Advanced Materials Research Institute, University of New Orleans Lakefront, New Orleans, LA 70148, U.S.A.

ABSTRACT The utilization of thermal fluctuations or Johnson/Nyquist noise as a spectroscopic technique to experimentally measure transport properties is applied to Pb and Cu metal films. Through cross-correlation and autocorrelation functions obtained from power spectral density measurements, multiple transport coefficients are obtained through the Green-Kubo formalism. Supported rigorously by the underlying fluctuation-dissipation theory, this new experimental technique provides a direct measurement of absolute thermoelectric coefficients in addition to the electrical resistivity, electronic contribution to thermal conductivity, Lorentz number and various diffusion coefficients.

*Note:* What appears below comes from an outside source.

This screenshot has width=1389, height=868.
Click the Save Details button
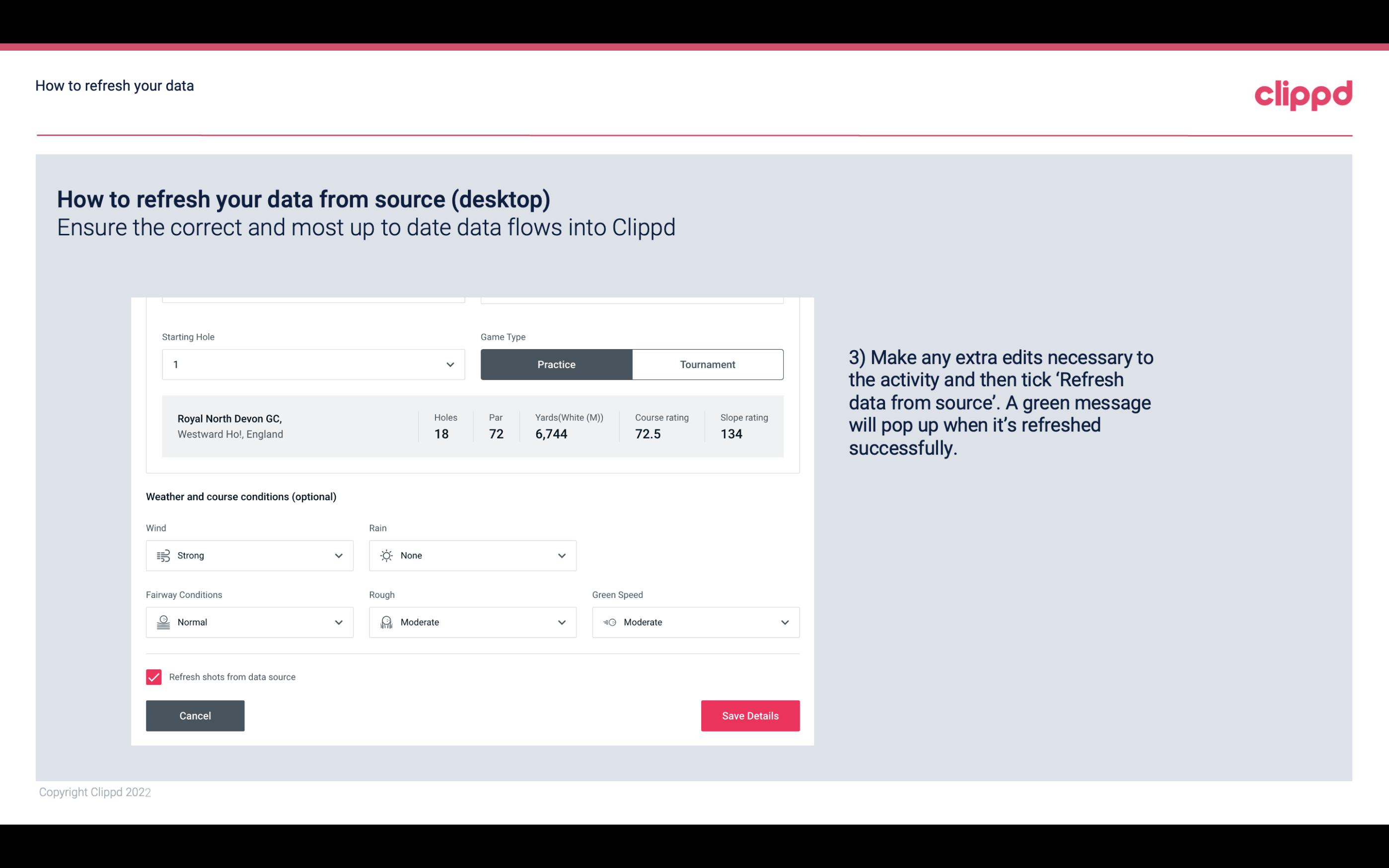click(x=750, y=716)
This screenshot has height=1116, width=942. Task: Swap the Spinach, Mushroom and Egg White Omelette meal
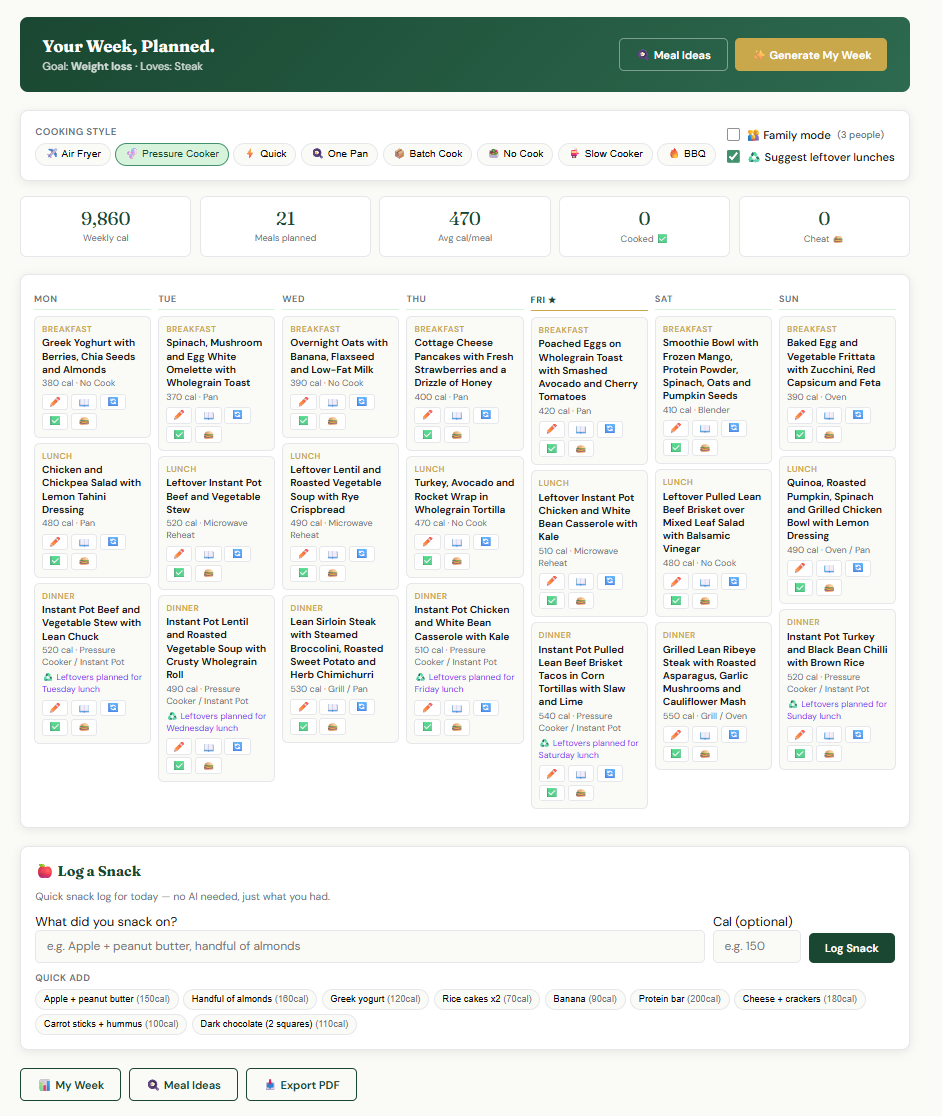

This work reports the validation results of the experiment accomplished through the use of materials with thermoelectric properties widely accepted by the thermoelectric community, Pb and Cu. Further validation of the data was accomplished by comparing resistivity results to standard collinear four-probe resistivity measurements. Thermal fluctuation data for Pb at 300 K resulted in 5.9% and 2.02% agreement with the published Seebeck and four-probe resistivity data respectively. The Cu thermal fluctuation measurements at 300 K showed agreement within 3.76% and 6.14% for the published Seebeck and four-probe data respectively thus lending further credibility to the experimental method and underlying theory.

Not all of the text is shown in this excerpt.